[Pixel coordinate grounding data]
■ ■ ■

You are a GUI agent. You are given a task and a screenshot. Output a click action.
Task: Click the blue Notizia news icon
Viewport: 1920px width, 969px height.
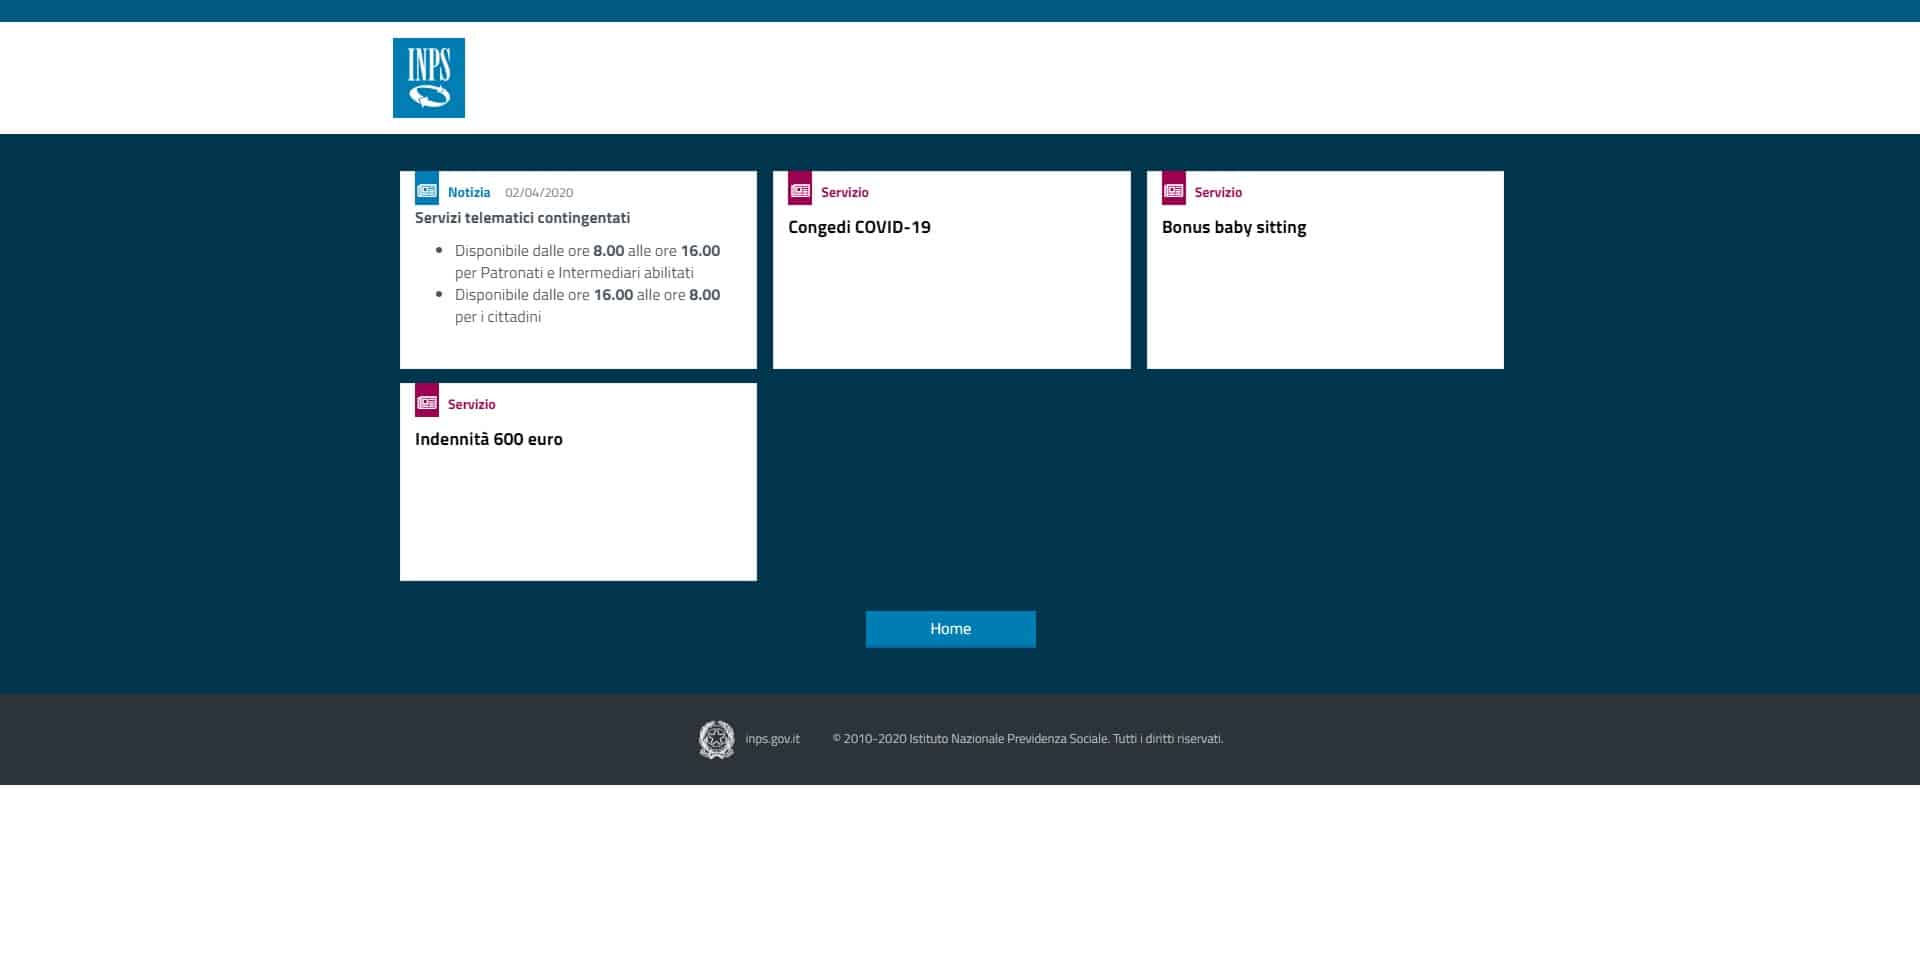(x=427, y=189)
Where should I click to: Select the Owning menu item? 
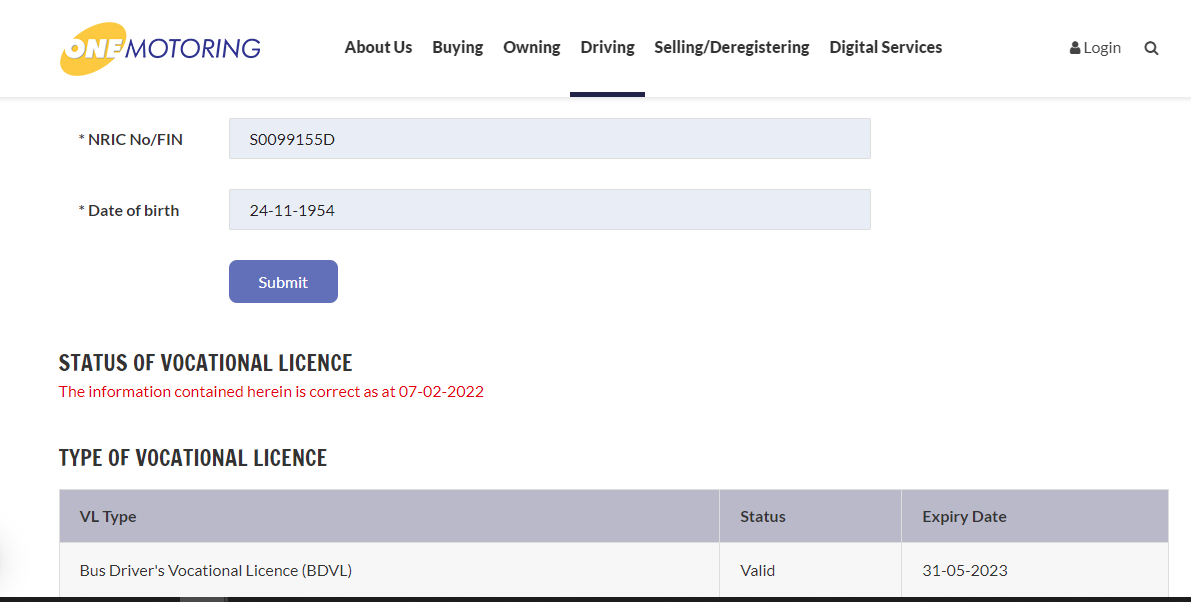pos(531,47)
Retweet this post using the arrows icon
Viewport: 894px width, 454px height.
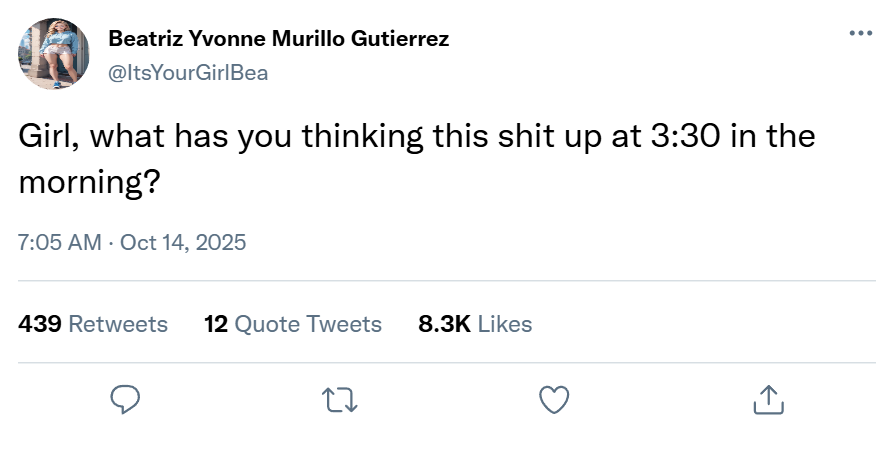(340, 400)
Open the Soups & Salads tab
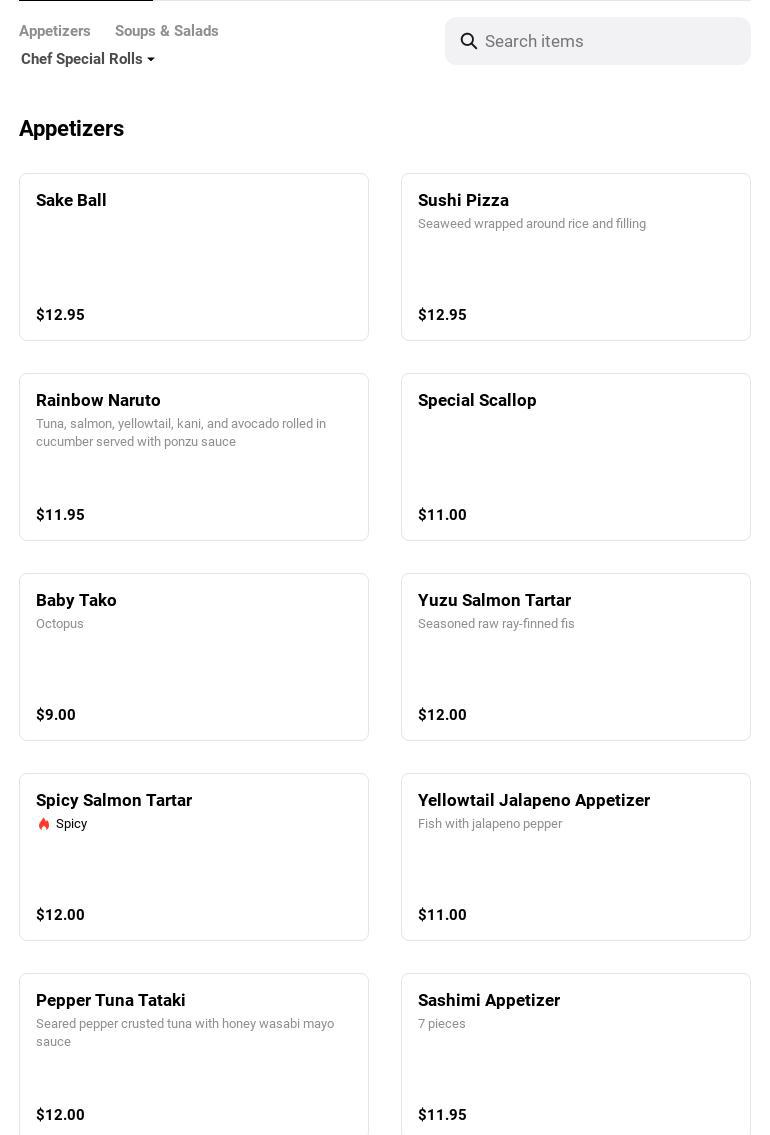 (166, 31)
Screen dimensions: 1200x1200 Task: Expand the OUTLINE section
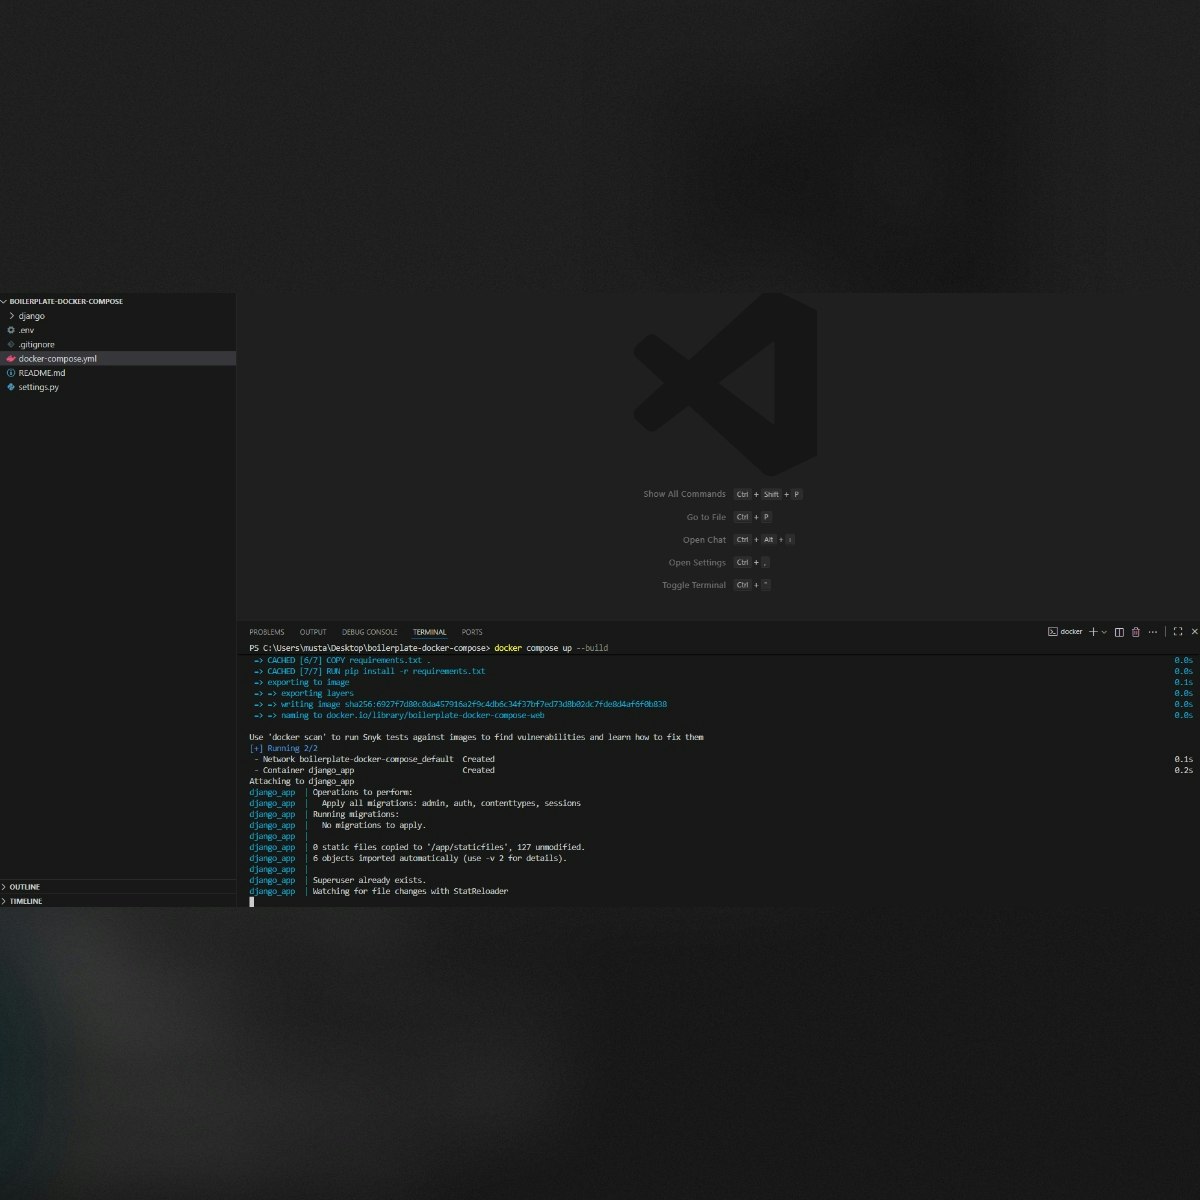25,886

■ ■ ■

**What you will do**
When repeating the entries, leave out every picture and keep the rest exact.

**Answer**
You are a GUI agent. You are given a task and a screenshot. Output a click action.
Task: Click the blue Notizia news icon
Viewport: 1920px width, 969px height.
(x=427, y=189)
Where should I click to: Select the Owning menu item? 
pos(531,47)
Retweet this post using the arrows icon
Viewport: 894px width, 454px height.
(340, 400)
Open the Soups & Salads tab
 (166, 31)
Screen dimensions: 1200x1200 Task: Expand the OUTLINE section
25,886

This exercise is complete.